» Instructions:
[a] Translate this sentence from the climbing history passage into Spanish: "It wasn’t a pleasant experience."
[b] Carry the climbing history passage forward, starting right after its final sentence.

» Passage:
———
Long answer, and forgive me if I ramble here because there is actually a lot to say on this subject.

In early climbing history climbers had very little to protect themselves with. They climbed using static goldline rope tied around their waists and very little protection in the rock (if any) to protect a fall. If they somehow managed to escape a fall unscathed but were left hanging on the rope it would quickly start to crush their rib cage and make it difficult to breath. It wasn’t a pleasant experience. This is why the ‘do not fall’ mentality is so ingrained in climbing culture even to this day.

As climbing technology improved, dynamic ropes were invented, nuts supplemented bolts and pitons, swami belts and eventually harnesses replaced a rope tied around one’s waist, falling became less hazardous. Climbing standards went up as a result. No longer was 5.9 the limit. Still, the old mentality persisted. Yo-yo-ing a route was a technique that was born out of these developments. ‘Yo-yo-ingA climber could try a difficult route, one that they might expect to fall on, but the ethics of the day dictated that they would then be lowered to the ground where they could begin again without having to pull the rope or all the gear they left on the climb.

The next development in climbing tactics was the ‘hangdog’ technique whereby a climber would fall, hang on the rope and try again to sort out the moves. Once the moves were learned they would lower, pull the rope and gear, finally starting again from the bottom with the intention of climbing it from bottom to top without falling.

In the early 1970s Kurt Albert of Germany started a free climbing revolution by developing a technique now known as ‘redpointing’ or ‘Rotpunkt’ in German. Kurt realized that by using hangdog techniques over a long period of time he could master very difficult climbs that he would never be able to climb first try, without any prior knowledge of the route (a style we now call ‘onsight’).

So, fast forward another 40 years and here we are today. There are a lot of people that really hold dear the old-school belief that onsight climbing is the purest style of climbing. These die-hards are the ones most likely to propagate the adage ‘falling is failing’ and they’re not wrong in so far as the pursuit of their goals. Other climbers are more interested in testing their limits by climbing the most difficult series of moves they can possibly climb. Almost by definition, these climbers must rehearse the climbs they’re trying, which means falling and hanging on the route. Neither camp is right nor wrong, they’re just different.
———
» Available data:
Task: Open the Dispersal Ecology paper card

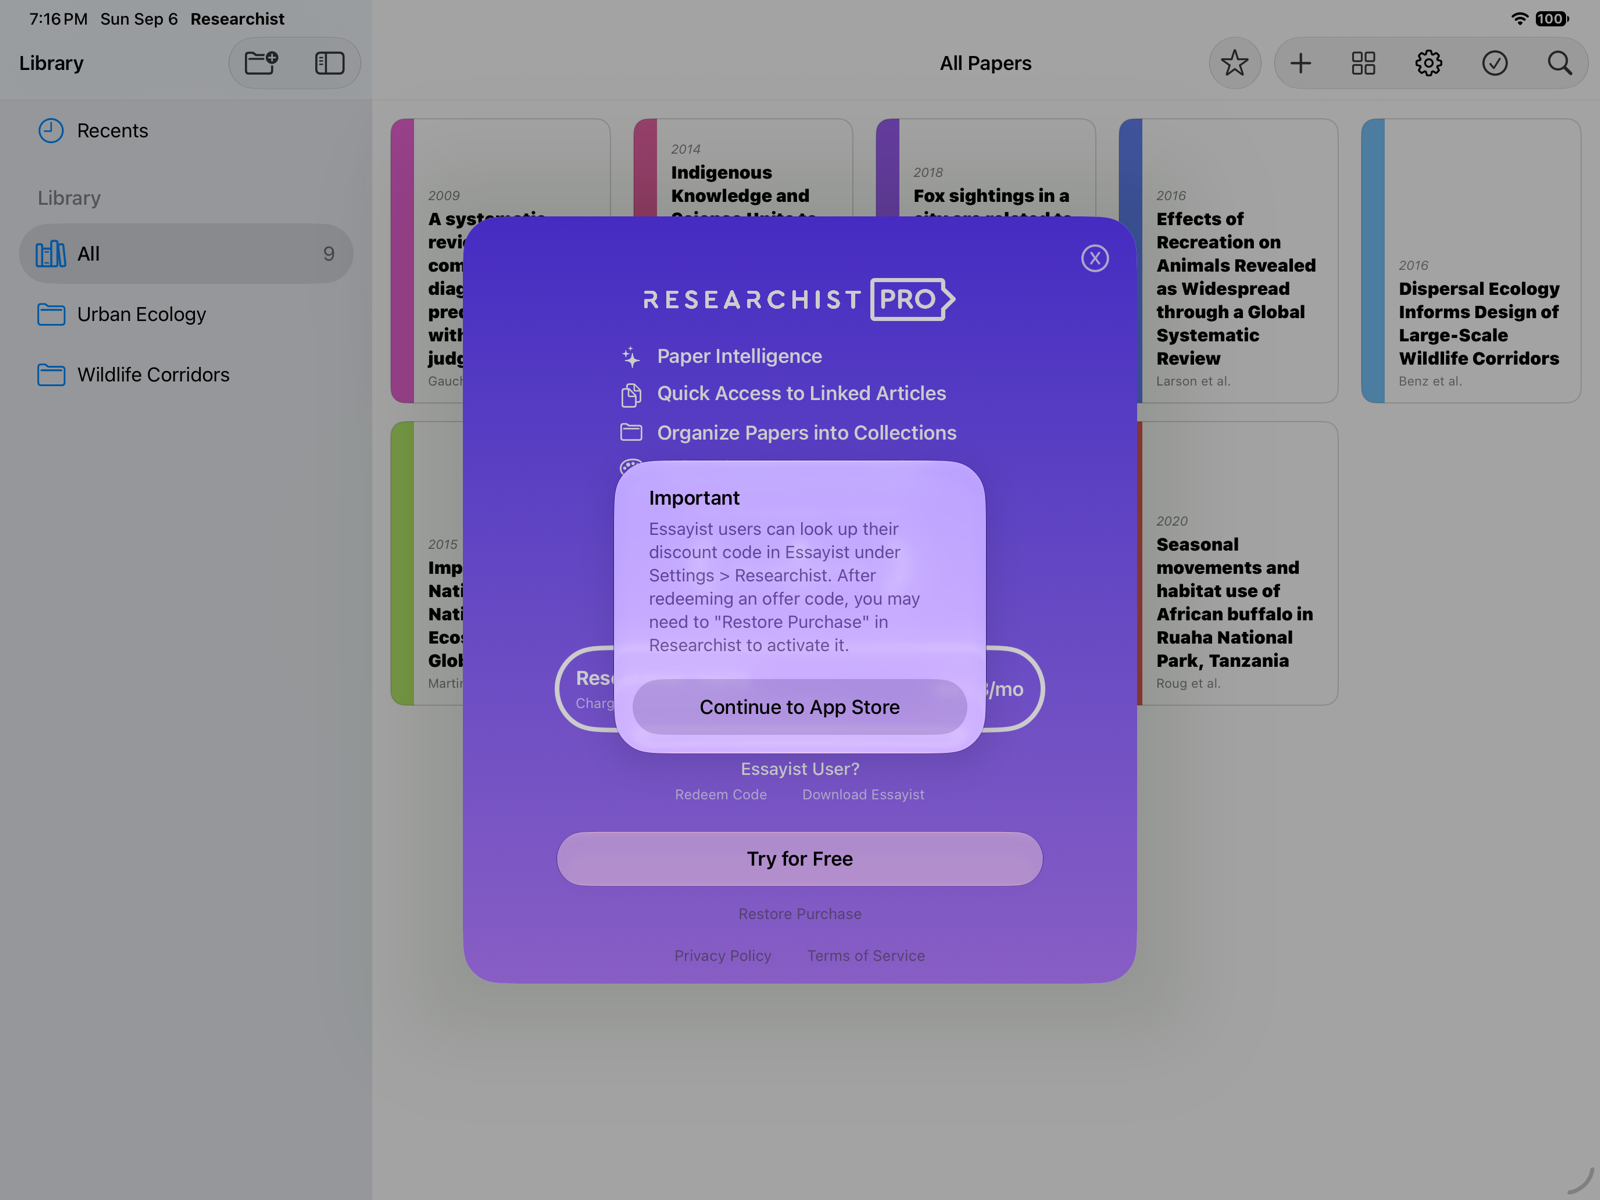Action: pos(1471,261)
———
» Exercise answers:
[a] No era una experiencia agradable.

[b]
As far as safety is concerned there are several things to consider. If you are sport climbing, bolts should be free of corrosion, nuts should be tight and bolt hangers should be the same type of metal as the bolt. Unfortunately, its impossible to know how well the bolt was placed, but with modern drills it is pretty easy and you can reasonably assume that a popular route with no signs of corrosion probably has decent bolts. For traditional climbs, even those with a few bolts, there are other considerations. The bolts on these routes (especially old routes) are often crappy and could snap or pull if they are in poor condition. If you are using cams or nuts you have to consider the quality of the rock and the quality of the placement. Even a well placed cam in fragile rock may fail. Conversely, a skinny nut on a thin wire placed in a perfect crack with solid rock can be as strong as a well placed bolt.

Regardless of what kind of climbing you’re doing, you’ll always want to be aware of the condition of your rope. A high quality rope can last a very long time and hold a ton of falls without any noticeable dip in performance. That said, even a brand new rope can be cut in half by a sharp edge on the very first fall if one isn’t careful.

If you are climbing in the gym don’t worry too much about the ethics of it all. Just have a good time and do what feels right.

I hope this helps, and wish you good luck in your climbing adventures.